Church of England schools encouraged to avoid singing hymns with strong confessional lyrics

May 16, 2021 by

from Premier:

The Church of England has told its schools to avoid singing hymns that include explicit Christian rhetoric to ensure collective worship is “inclusive, invitational and inspiring”.

In a new statement addressing its more than 4,000 schools in England and 200 in Wales, The Church of England is encouraging all its school staff to make sure parents, pupils and teachers feel included, regardless of their faith, when taking part in collective worship.

“Music and liturgies used in worship should reflect the best of traditional and modern Anglican worship, it should connect with the theme and explore the sacred to educate and engage. Music used should reflect the diverse worship experience of the wider Christian community.

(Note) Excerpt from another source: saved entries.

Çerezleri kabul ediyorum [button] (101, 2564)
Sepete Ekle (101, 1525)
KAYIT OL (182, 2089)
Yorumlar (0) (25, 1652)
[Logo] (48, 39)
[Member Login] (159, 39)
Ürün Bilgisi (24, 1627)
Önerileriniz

“Care should be taken to ensure that pupils and adults do not feel compelled to sing strongly confessional lyrics. There should be no assumption of Christian faith in those present,” the statement reads.

The Church of England argues that in the same way that worship is evolving and “being reimagined” in churches, it should also change and be dynamic in church schools and reflect the local context, pupils’ cultural background and the faiths of the school communities it serves.

“There should be no compulsion to ‘do anything’. Rather, worship should provide the opportunity to engage whilst allowing the freedom of those of different faiths and those who profess no religious faith to be present and to engage with integrity. The metaphor of ‘warm fires and open doors ’ captures this idea,”

Read here

 

Read the document from the Church of England Education Office here:

Inclusive, Invitational, Inspiring: A Statement of Entitlement and Expectation

 

See also: The Church of England’s purging of school hymns is reckless cultural destruction – New guidance instructing faith schools to abandon overtly religious songs is yet another lunatic assault by the C of E on its own heritage. By Simon Heffer, Telegraph [£]

 

Editor’s comment: It is interesting that the guidance encourages young people to feel they have the “space to disagree” about anything said in corporate worship. This was exactly the attitude that school chaplain Bernard Randall encouraged the pupils at Trent College to have, after they had been given teaching in assemblies from a very different ideological point of view – and he lost his job for it.

So we can conclude: Church of England schools should be careful not to teach Christian doctrine clearly in assemblies in case it offends people; students are permitted to question and disagree with any mild Christian elements which remain. Meanwhile there can be strong and clear teaching of LGBT ideology in C of E schools, and anyone who questions it will be subject to discipline.